──────── Provided data

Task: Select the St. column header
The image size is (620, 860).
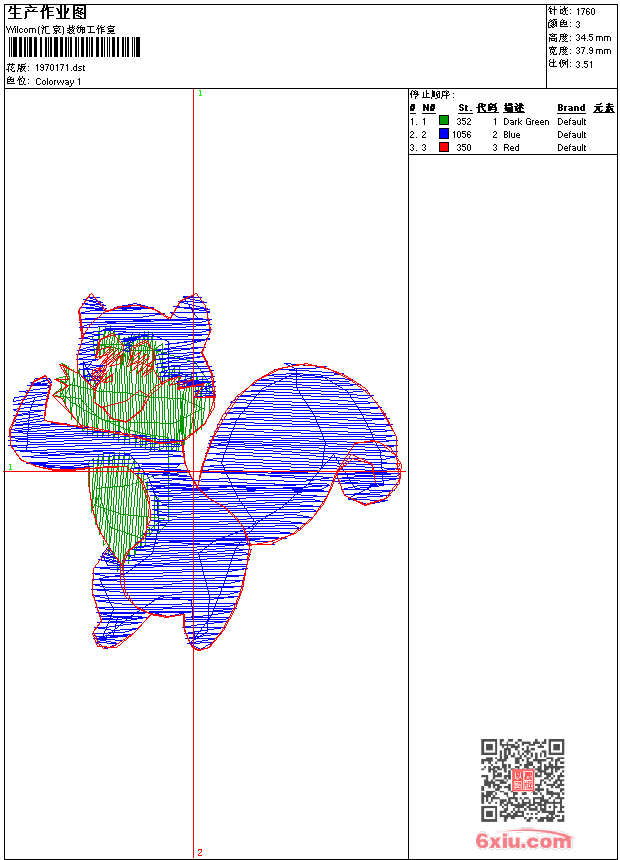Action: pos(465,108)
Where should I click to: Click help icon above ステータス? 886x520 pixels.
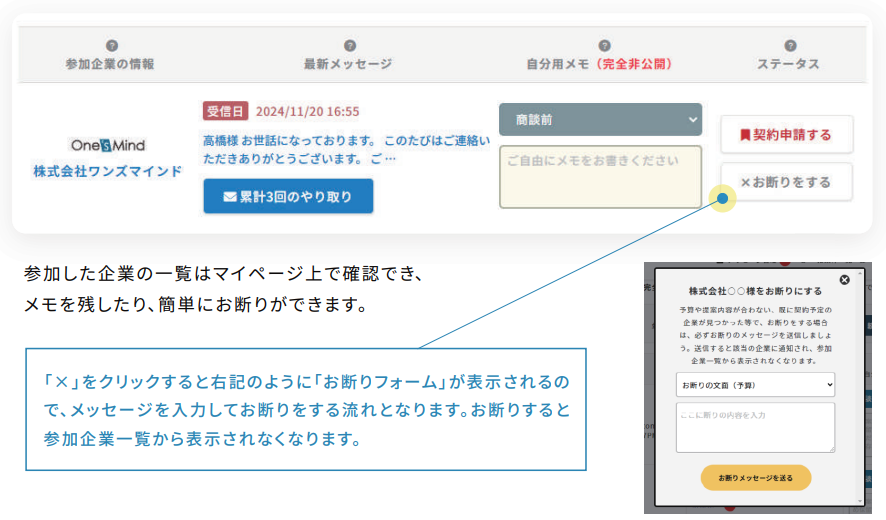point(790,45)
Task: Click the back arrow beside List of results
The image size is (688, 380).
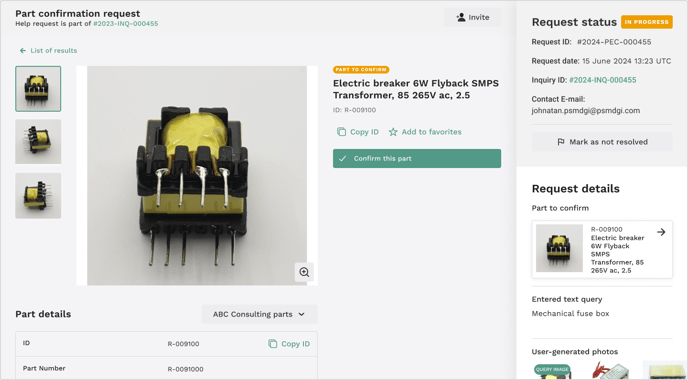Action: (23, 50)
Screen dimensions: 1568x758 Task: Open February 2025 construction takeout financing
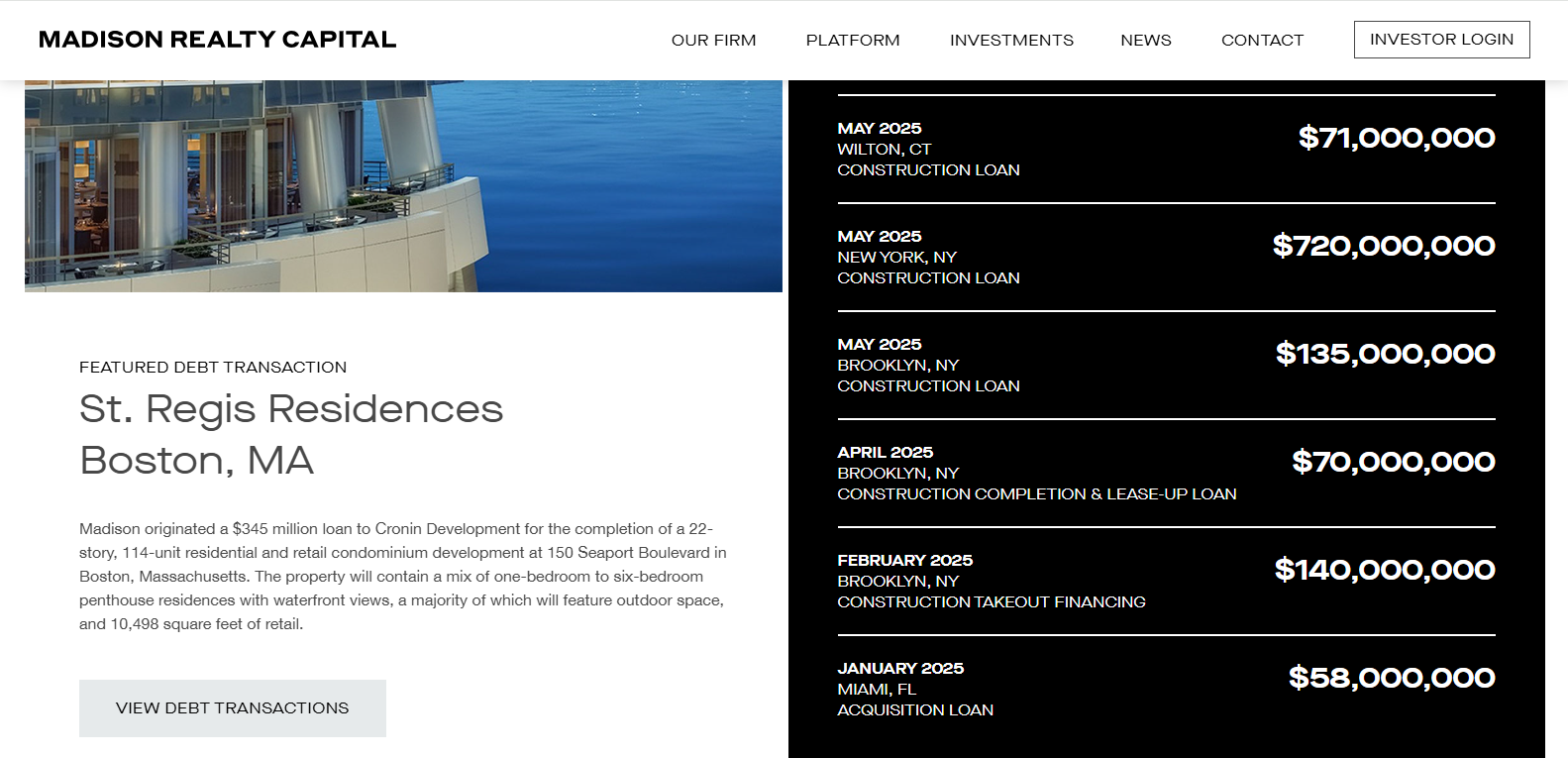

────────────────

Exercise requirements: Output an exact copy of the lines from the one with "Where should I" through the closing line of the records, inclusive, without any images.

Response box:
Where should I click to: Click help icon above ステータス? 886x520 pixels.
point(790,45)
Task: Click the back arrow beside List of results
The image size is (688, 380).
Action: (23, 50)
Screen dimensions: 1568x758 Task: Open February 2025 construction takeout financing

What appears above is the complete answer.